Golf News for Monday, June 27, 2005 | Daily Golf Blogs

Birdie Kim makes miracle shot; but press had already left the building

Want to read about Birdie Kim’s miraculous hole-out from the sand on the 18th to win the U.S. Women’s Open? Click here for ESPN’s version. And here for SI’s version. And here for CBS Sportsline’s. When you’re done, you might find yourself thinking that they all sound really similar.

That’s because they are.

That’s right. All the major sports news outlets got their story off the AP wire. The same story. No, they’re not plagiarizers. What they are is shockingly lazy.

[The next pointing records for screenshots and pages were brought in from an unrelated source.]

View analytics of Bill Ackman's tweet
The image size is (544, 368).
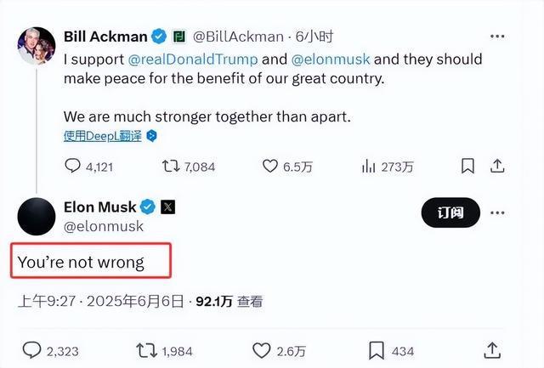(x=370, y=167)
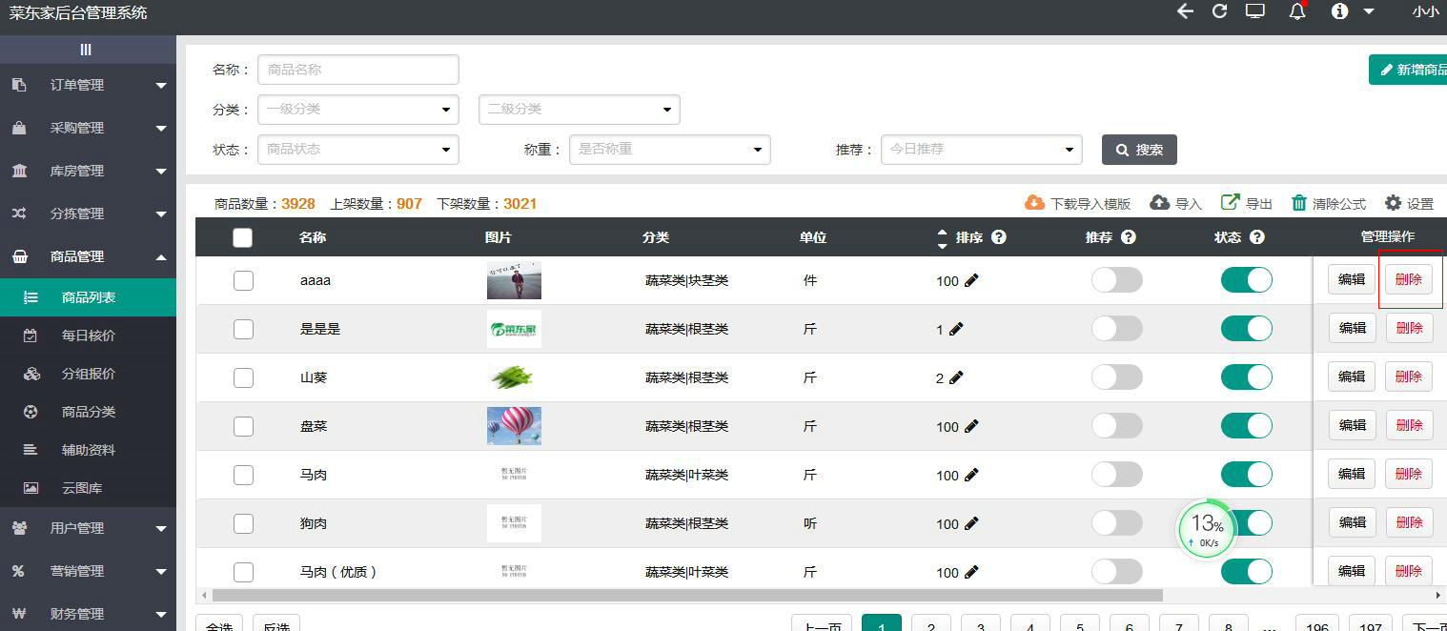Disable the status toggle for 盘菜
The height and width of the screenshot is (631, 1447).
coord(1246,425)
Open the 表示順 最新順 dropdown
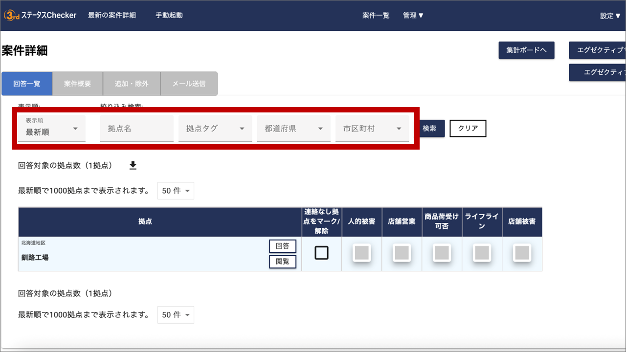 tap(51, 129)
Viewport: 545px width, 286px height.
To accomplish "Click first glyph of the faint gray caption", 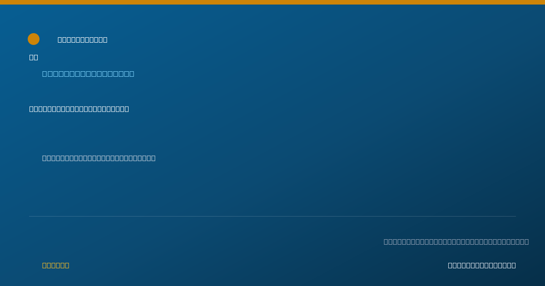I will (x=386, y=242).
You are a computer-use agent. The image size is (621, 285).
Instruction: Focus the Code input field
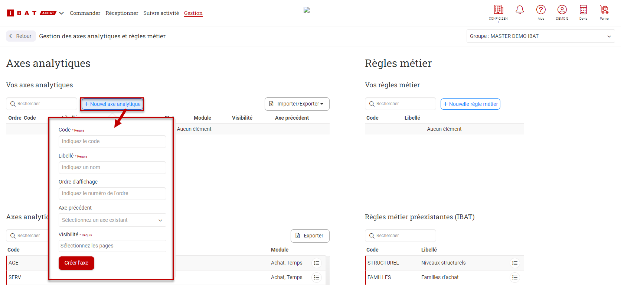click(112, 142)
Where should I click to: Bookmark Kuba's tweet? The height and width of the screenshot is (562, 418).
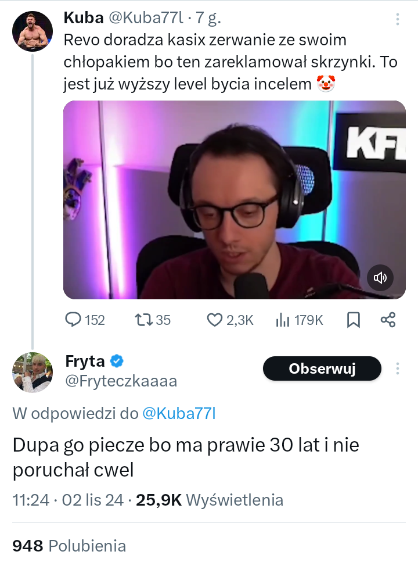pos(353,320)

Apparently, the second it was certain neither Annika nor Michelle were going to win, the entire press corps decided they couldn’t be bothered. I googled the heck out of the “US Women’s Open” and came up with Doug Ferguson’s original AP story from just about every source. What, did Doug pull the short straw? I get the feeling he's lost a few rounds of credit card roulette to his friends from work.

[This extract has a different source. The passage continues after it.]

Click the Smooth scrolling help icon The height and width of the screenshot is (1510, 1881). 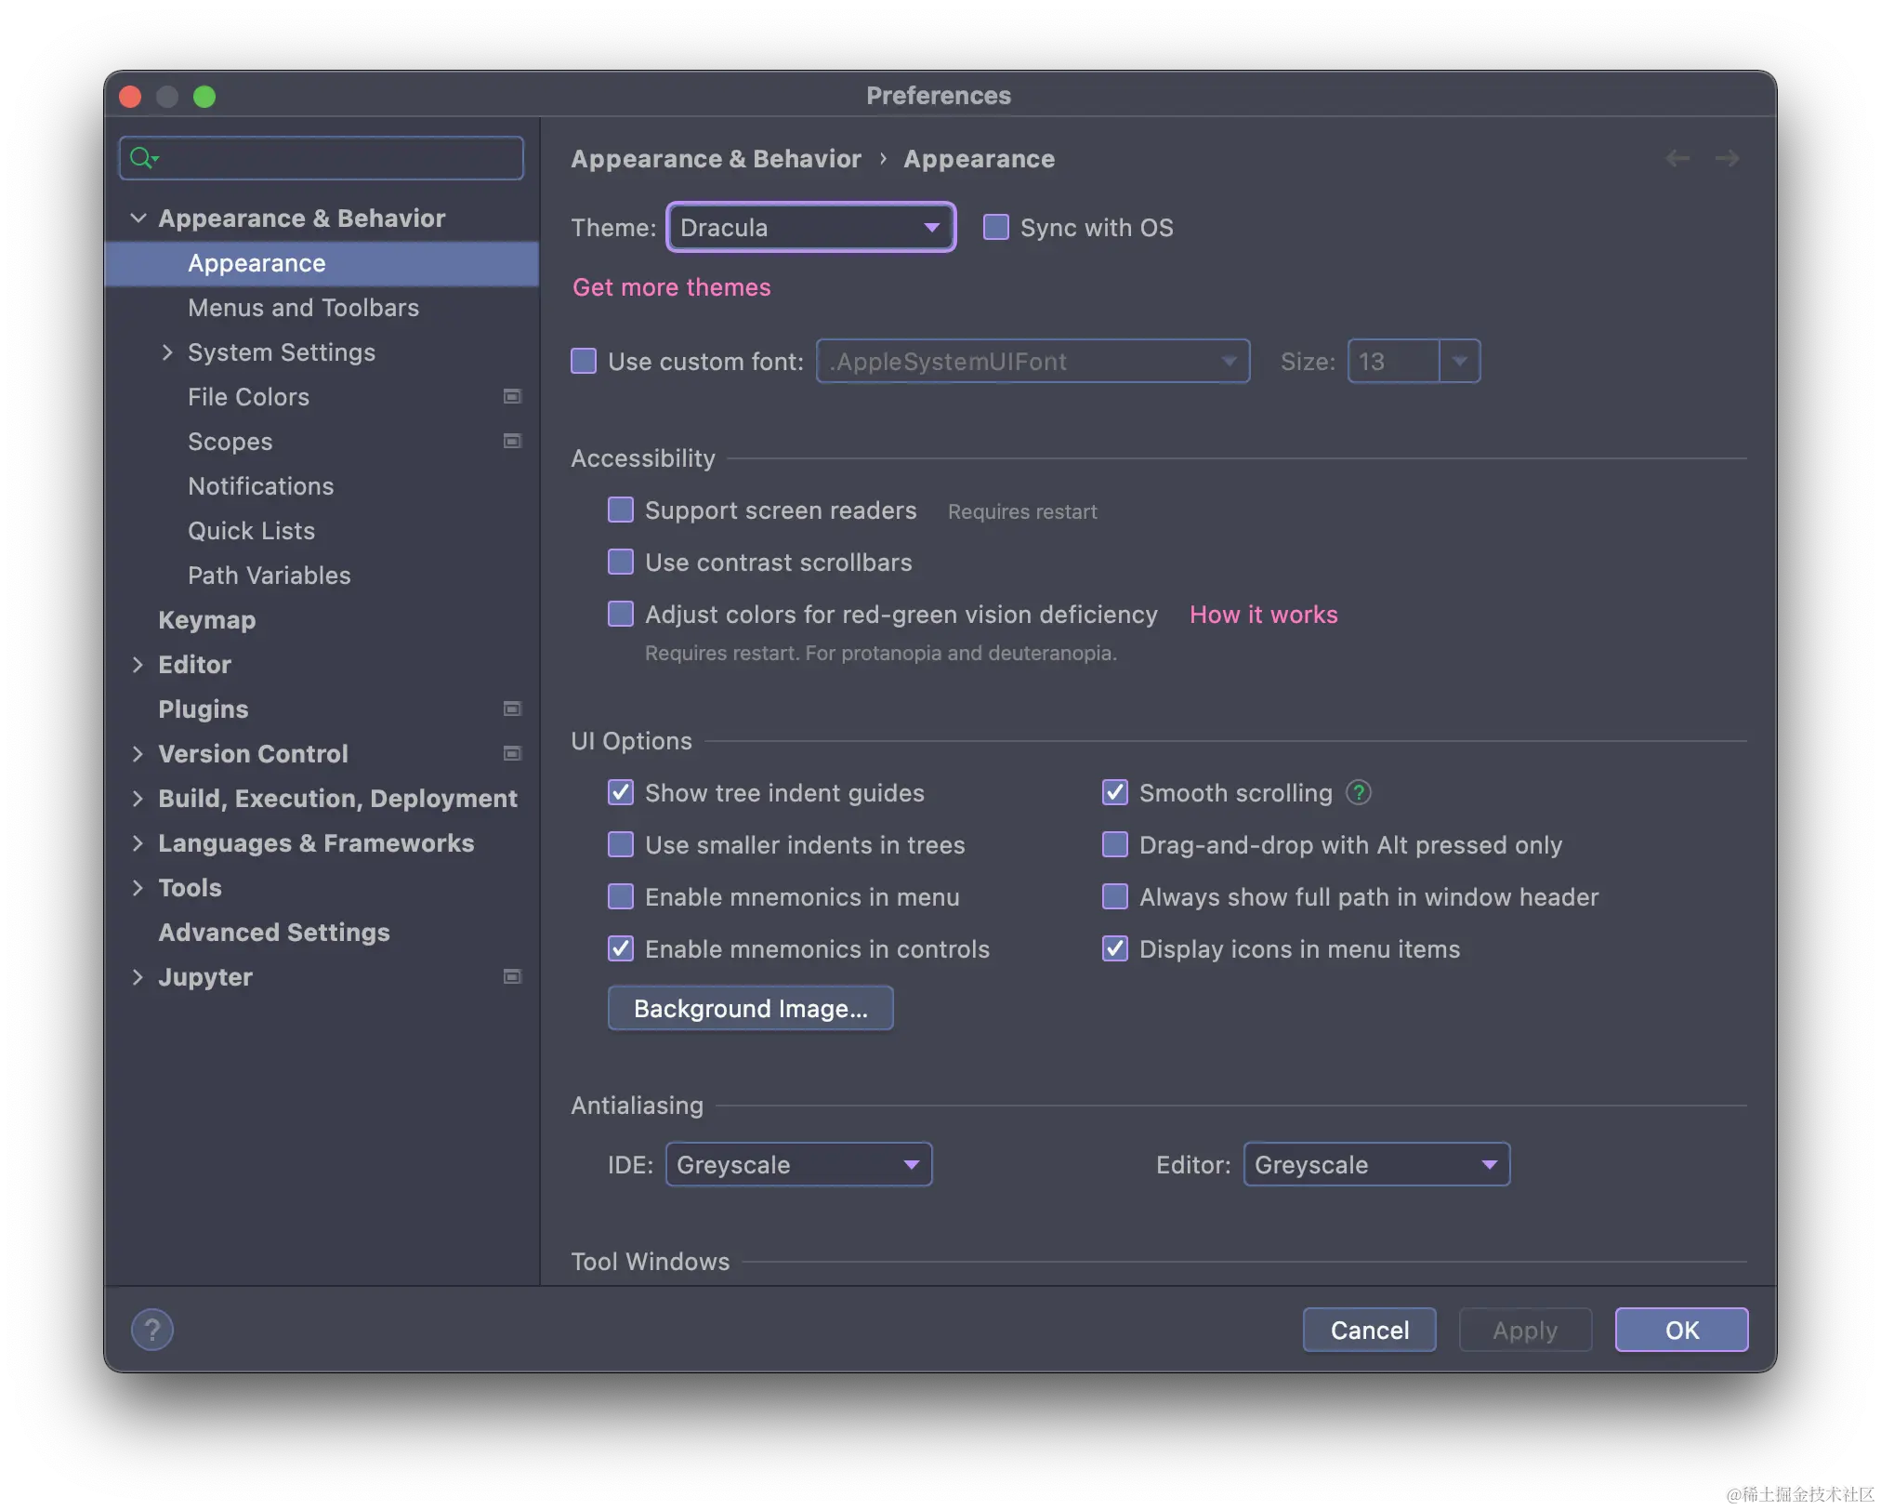pyautogui.click(x=1359, y=793)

It’s pretty sad, because Birdie Kim’s story (no, it’s not her real name, and yes, it’s a real groaner) is every bit as press-worthy as Michael Campbell’s. Before today, the 23-year-old had no victories on the tour, and now she’s the champion of the biggest tournament in women’s golf. You really don’t get more Cinderella than that. But she doesn’t have the looks of a Michelle Wie or the stats of an Annika, so her story (the singleton version of it) is running at best as a number 3, no front-page photo, behind a bunch of blah-blah-blah about interleague baseball, the college World Series, and pre-middle Sunday in Wimbledon.

When Duke senior Jenny Chuasiriporn threatened to take the title back in 1998, Nancy Lopez declared that a win by an amateur would be “terrible for women’s golf.”

This time, maybe even old-school, pay-your-dues types like Nancy would have to agree that the opposite is true. Had Michelle Wie, or even Morgan Pressel, taken the honors today, ESPN would've had themselves a front page story. But a no-name like Birdie wins, and the result is... Big. Yawn.

One line from the ubiquitous AP story stands out: “One shot that ranks among the most dramatic finishes in a major changed everything.”

No, actually, that one shot, however high it ranked, was basically meaningless.